2017年7月18日火曜日

20170718死生学


 男は80を過ぎて子孫に伝えておくべき事を整理している。You Tubeで公開されている『NHKスペシャル「日本人はるかな旅」』に若い女性の声で「私たちは 何処から来たのだろう?」という言葉が背景の効果音・映像とともに映し出されている。NHKの『サイエンスZERO(縄文人のルーツ)』では縄文人の“核DNA解析”の結果明らかにされたことが紹介されている。男は日本人のルーツから自分の「家」の系図に至るまで過程を示す一枚のExcelチャート「(我が家の)ルーツ図」を作った。

男は曾祖父が書き写して遺していた系図をもとにして自分の「家」の系図を整理し、新たにWordによる「家系図」を作っていた。さらに男は耳学問的に学んだ最新の量子科学や宇宙論をもとに仏教と科学との連関を思惟しながら、散文で書き記す作業を続けている。

この度作った「ルーツ」図はその家系図につなぐものである。男の子孫はこの「ルーツ図」・「家系図」・「散文」に触れることよって、「自分は何処から来て何処に行くのか」ということを自覚することができるだろう。

福岡に住んでいる友人Kさんから八女茶と八女茶を練り込んだ菓子が送られて来た。Kさんは男より10歳年長であるがまだ軽トラックを運転していて大変元気なお方である。彼は現役時代イランに18年間、フィリッピンに3年間、奥様と二人で異国の地で暮らしていた。七、八年前その奥様は他界された。それ以来彼は独り暮らしを続けている。

男は30年前の現役時代Kさんと仕事を通じて知り合い、以来ずっと交流し、女房とともに彼の知己を得ている。

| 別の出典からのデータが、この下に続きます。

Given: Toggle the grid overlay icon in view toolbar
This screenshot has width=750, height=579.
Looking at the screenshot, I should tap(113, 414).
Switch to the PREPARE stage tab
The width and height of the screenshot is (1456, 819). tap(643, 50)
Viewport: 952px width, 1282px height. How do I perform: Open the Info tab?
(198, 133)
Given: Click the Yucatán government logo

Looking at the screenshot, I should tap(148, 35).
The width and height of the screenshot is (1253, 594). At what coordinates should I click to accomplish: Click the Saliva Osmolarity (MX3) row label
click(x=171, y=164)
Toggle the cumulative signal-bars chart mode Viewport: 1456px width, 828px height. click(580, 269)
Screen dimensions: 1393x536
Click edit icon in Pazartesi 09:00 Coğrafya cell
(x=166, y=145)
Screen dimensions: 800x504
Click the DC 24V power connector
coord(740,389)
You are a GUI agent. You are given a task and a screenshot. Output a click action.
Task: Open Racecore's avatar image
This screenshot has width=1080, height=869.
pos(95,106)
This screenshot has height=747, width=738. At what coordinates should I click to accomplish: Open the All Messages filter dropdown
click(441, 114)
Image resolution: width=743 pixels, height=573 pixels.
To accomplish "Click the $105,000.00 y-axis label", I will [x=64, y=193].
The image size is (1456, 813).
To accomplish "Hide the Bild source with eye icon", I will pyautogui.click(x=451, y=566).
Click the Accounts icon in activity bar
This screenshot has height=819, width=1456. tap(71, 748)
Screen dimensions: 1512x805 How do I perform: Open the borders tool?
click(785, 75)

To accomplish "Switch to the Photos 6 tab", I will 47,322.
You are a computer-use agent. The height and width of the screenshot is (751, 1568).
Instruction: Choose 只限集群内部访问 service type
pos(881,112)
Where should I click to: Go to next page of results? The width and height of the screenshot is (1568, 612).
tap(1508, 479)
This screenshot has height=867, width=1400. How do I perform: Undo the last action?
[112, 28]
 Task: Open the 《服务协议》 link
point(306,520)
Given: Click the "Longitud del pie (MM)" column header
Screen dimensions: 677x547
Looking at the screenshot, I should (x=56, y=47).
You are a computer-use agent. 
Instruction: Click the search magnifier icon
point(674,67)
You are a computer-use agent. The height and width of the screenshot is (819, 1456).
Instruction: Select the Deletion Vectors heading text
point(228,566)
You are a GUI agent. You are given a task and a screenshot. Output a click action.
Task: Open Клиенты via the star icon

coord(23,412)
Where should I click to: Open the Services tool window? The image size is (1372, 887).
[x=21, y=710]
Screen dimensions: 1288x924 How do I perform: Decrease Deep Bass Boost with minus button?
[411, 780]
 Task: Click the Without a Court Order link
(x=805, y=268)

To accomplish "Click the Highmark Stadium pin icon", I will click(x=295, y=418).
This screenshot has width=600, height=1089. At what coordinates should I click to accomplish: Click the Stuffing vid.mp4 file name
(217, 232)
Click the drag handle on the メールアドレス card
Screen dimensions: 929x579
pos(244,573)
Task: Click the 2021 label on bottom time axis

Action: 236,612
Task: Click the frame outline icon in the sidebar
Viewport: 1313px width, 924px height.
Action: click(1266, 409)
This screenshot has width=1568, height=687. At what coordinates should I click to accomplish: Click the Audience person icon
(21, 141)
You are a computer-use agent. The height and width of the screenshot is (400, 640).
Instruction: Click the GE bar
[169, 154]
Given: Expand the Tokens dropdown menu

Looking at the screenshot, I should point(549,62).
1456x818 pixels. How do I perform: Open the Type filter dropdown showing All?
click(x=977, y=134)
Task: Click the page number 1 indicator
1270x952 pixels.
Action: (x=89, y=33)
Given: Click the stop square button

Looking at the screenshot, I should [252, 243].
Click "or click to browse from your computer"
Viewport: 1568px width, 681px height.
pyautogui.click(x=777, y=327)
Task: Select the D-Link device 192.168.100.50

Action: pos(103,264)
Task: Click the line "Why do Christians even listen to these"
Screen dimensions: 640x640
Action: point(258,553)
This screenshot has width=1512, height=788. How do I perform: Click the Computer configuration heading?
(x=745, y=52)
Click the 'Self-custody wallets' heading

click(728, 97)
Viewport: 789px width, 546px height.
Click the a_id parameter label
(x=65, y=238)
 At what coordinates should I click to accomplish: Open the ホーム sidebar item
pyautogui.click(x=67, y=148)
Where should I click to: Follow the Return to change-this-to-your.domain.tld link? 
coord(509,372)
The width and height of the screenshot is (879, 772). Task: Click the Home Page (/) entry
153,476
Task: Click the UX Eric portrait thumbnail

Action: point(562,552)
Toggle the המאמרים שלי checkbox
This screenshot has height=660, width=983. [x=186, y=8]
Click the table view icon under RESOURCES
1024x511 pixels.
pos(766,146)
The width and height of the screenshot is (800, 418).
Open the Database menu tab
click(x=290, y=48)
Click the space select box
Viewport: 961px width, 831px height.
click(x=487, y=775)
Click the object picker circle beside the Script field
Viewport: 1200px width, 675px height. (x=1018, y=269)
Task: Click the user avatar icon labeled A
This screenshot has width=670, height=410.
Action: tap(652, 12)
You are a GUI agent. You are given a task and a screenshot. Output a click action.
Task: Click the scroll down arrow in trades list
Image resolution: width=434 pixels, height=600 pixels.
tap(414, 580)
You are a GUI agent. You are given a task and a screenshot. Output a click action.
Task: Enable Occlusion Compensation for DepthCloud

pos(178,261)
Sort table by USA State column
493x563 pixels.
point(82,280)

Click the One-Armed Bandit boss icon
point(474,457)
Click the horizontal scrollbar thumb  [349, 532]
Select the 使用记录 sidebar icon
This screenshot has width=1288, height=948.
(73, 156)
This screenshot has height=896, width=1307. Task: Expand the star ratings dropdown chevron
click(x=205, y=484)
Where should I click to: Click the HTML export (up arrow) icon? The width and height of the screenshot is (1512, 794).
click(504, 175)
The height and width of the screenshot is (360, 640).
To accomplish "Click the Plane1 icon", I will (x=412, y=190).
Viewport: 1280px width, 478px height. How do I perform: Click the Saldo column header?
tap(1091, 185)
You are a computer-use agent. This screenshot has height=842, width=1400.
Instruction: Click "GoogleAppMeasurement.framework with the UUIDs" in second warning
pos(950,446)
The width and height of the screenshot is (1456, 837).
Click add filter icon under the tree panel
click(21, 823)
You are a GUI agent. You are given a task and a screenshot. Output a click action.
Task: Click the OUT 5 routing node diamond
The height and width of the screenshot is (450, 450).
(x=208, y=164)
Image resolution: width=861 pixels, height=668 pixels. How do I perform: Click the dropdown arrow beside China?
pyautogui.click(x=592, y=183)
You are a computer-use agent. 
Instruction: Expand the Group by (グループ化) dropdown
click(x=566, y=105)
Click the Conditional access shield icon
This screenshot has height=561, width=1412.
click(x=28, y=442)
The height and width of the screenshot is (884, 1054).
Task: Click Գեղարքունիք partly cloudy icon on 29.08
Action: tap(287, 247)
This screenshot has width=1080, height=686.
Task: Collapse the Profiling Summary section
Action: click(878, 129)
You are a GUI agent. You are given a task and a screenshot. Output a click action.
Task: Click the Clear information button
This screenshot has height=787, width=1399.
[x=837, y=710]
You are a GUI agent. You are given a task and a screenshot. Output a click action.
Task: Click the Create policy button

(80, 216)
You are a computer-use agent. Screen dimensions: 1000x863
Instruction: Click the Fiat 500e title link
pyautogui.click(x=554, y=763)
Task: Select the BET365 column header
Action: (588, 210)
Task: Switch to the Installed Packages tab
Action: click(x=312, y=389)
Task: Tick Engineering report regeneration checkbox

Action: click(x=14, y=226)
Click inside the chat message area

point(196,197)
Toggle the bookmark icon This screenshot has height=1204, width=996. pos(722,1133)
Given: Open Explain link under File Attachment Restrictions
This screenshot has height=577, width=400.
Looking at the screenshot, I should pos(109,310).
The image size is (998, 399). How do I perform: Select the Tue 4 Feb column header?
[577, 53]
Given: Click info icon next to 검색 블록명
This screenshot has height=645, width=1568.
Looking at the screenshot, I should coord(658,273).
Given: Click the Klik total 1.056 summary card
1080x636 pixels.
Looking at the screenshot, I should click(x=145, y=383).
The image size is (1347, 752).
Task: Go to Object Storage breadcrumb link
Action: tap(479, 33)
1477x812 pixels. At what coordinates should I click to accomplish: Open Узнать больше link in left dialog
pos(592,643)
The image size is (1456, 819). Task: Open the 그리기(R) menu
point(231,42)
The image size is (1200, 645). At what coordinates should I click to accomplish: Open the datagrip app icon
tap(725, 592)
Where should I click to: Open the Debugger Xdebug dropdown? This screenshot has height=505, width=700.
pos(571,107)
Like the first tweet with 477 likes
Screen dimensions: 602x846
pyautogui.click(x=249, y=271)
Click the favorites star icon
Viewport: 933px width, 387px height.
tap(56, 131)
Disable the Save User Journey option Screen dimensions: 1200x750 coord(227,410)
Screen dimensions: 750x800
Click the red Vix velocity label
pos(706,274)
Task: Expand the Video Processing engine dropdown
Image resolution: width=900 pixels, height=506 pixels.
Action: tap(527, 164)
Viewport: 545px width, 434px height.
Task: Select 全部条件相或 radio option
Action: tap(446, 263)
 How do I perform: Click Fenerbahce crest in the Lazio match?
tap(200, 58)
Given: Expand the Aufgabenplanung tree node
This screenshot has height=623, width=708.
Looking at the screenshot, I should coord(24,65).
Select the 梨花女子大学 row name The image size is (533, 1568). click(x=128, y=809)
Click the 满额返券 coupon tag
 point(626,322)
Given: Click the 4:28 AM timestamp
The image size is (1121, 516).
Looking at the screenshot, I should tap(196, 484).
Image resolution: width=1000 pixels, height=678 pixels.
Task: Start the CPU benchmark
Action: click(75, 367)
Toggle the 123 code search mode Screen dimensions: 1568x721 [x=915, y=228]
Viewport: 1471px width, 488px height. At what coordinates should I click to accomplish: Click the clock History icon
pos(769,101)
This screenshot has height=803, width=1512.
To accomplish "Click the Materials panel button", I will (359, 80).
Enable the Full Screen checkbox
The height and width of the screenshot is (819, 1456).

彼から頂いた贈物に添えられている手紙には「○○ご夫妻様」と書かれている。男はKさんに電話を入れお礼を申し述べた。いつもながら非常に長電話になる。その会話の中でKさんは「自殺する年寄りがいるが、私は人間は最期までしっかり生きるべきであると思っている」と言った。男はKさんの話に頷きながらKさんの話を傾聴した。

長電話が終わって居間に行くと女房が放送大学の『死生学』の講義をインターネットで聴いている。教授は「自殺者の背後には孤立感がある」と話していた。男は先ほどのKさんの話が気になって来た。男は今後Kさんに頻繁に電話を入れようと思った。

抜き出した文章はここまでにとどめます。